En acceptant de considérer ce projet aberrant à sa face même et ce pour lécher les bottes de la haute finance, Jean Charest a fait niaiser la communauté médicale et politique pendant des mois en plus de gaspiller des centaines de milliers de dollars de fonds publics en études biaisées et inutiles accordées à des amis libéraux dont l’un d’eux se prélassait en vacances.

 

Coté médias, le milieu journalistique fut plutôt silencieux sur le manque épouvantable de transparence du gouvernement Charest dans le dossier CHUM. De professionnel de l'information la plupart des journalistes se sont comportés comme de simples perroquets du message officiel. Sauf Jean-Robert Sanfaçon et Franco Nuovo et quelqu’autres, personne n'a talonné Jean Charest pour qu'il explique comment il planifiait endetter le Québec de 2 CHU (CUSM et CHUM) alors que les infrastructures du Québec craquaient de partout.
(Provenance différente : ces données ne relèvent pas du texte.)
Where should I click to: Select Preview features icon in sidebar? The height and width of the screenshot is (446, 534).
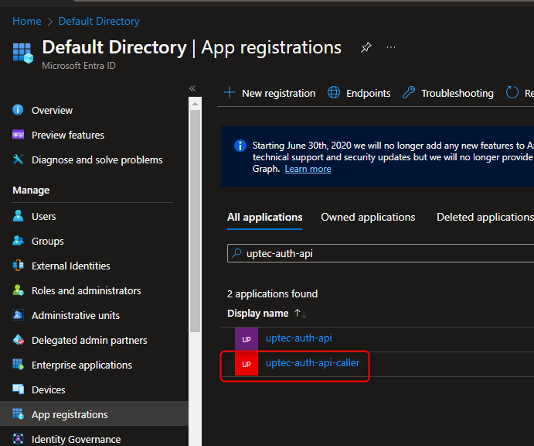[x=19, y=136]
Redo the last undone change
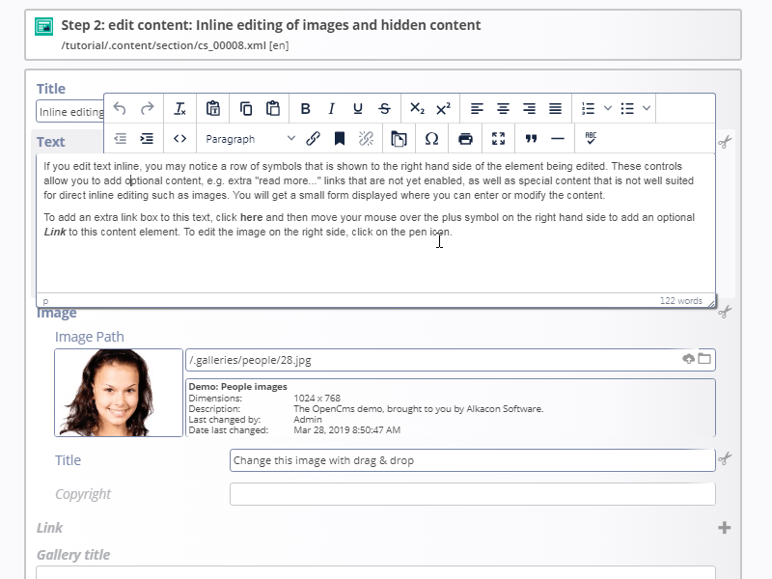The image size is (772, 579). (x=147, y=107)
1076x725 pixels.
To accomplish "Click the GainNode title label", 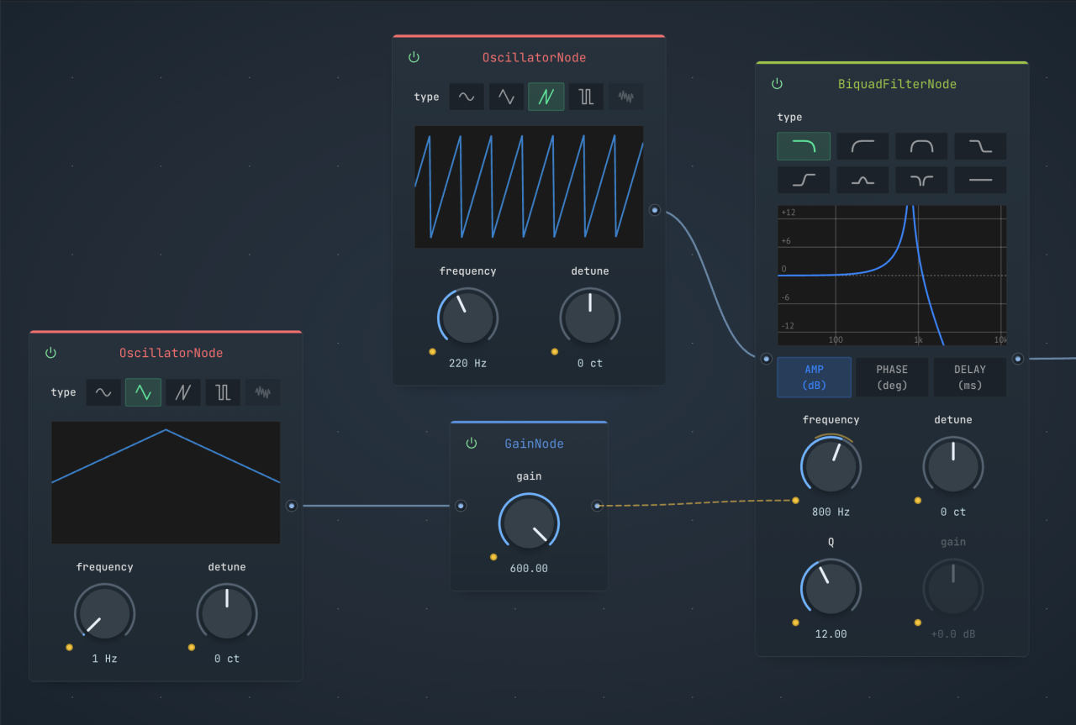I will pyautogui.click(x=534, y=444).
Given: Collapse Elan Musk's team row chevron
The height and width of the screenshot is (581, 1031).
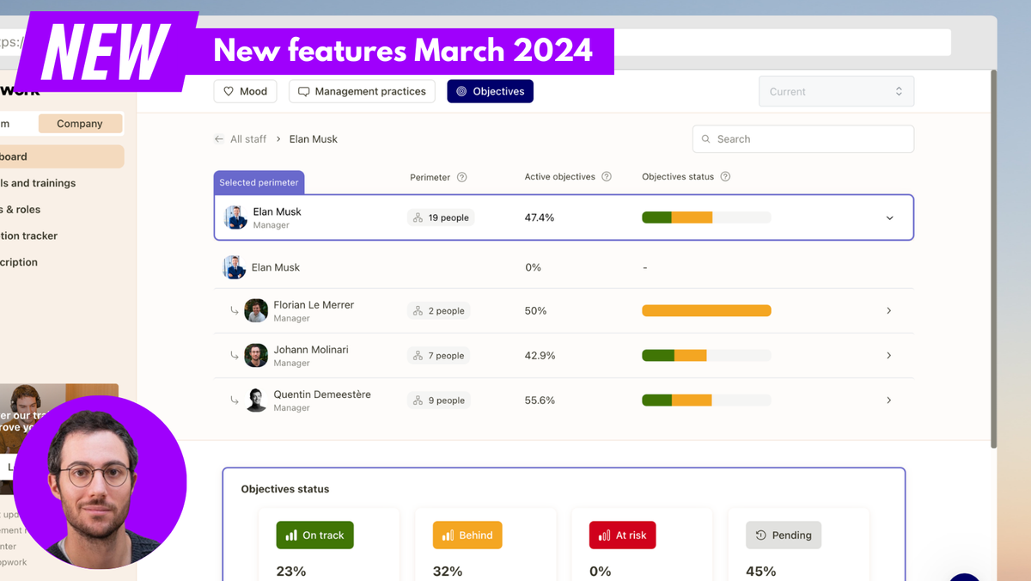Looking at the screenshot, I should 889,217.
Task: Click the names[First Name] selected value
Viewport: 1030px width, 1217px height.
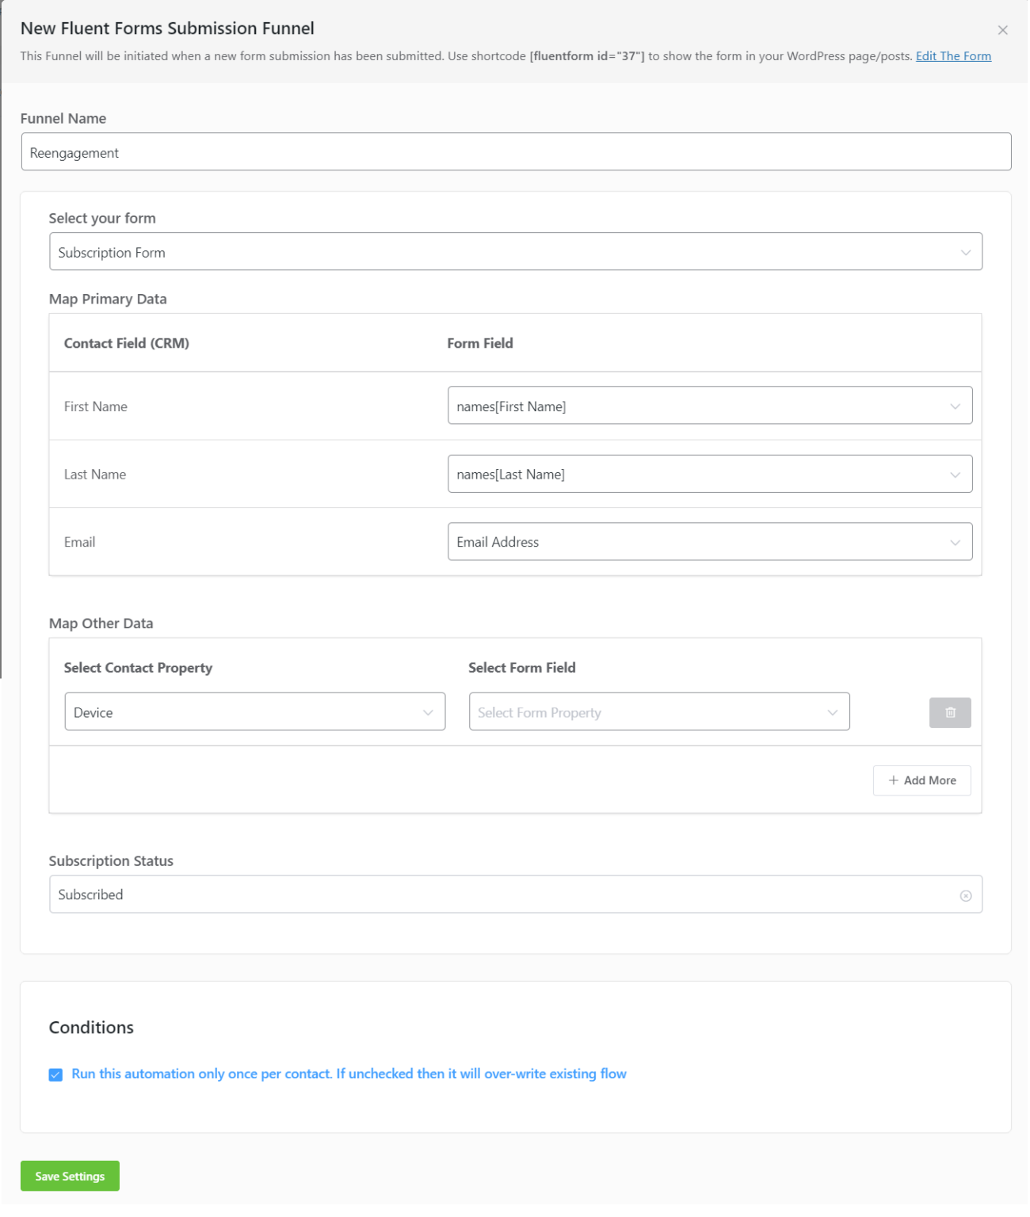Action: [x=512, y=406]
Personne n'a talonné Robert Lacroix sur l'illogisme flagrant d'un hôpital près d'une voie ferrée opérationnelle et sur les coûts pour éliminer ou contrôler ce  risque. Tout le monde a gobé les affirmations gratuites du recteur Lacroix et les intentions vertueuses de rendre service, donnée par la famille Desmarais pour expliquer son intervention dans le dossier du CHUM  à Outremont. Personne n'a talonné Philippe Couillard sur ses faux fuyants pour éviter de justifier le rejet du site Hôtel-Dieu proposé par l’architecte Marsan. Site qui avec l'environnement du parc Jeanne Mance et l'absence de voie ferrée semblait un site idéal pour les patients. Les médias ont fait un grand état du 10 millions$ aux écoles juives mais n’ont rien fait lorsqu'il s'agissait de projet de l'ordre de $2 milliards. CHERCHEZ  L'ERREUR???

  

Le projet CHUM à fait ressortir le vrai visage de l’élite d’affaires, politique, médiatique et universitaire du Québec. C’était loin d’être édifiant à voir!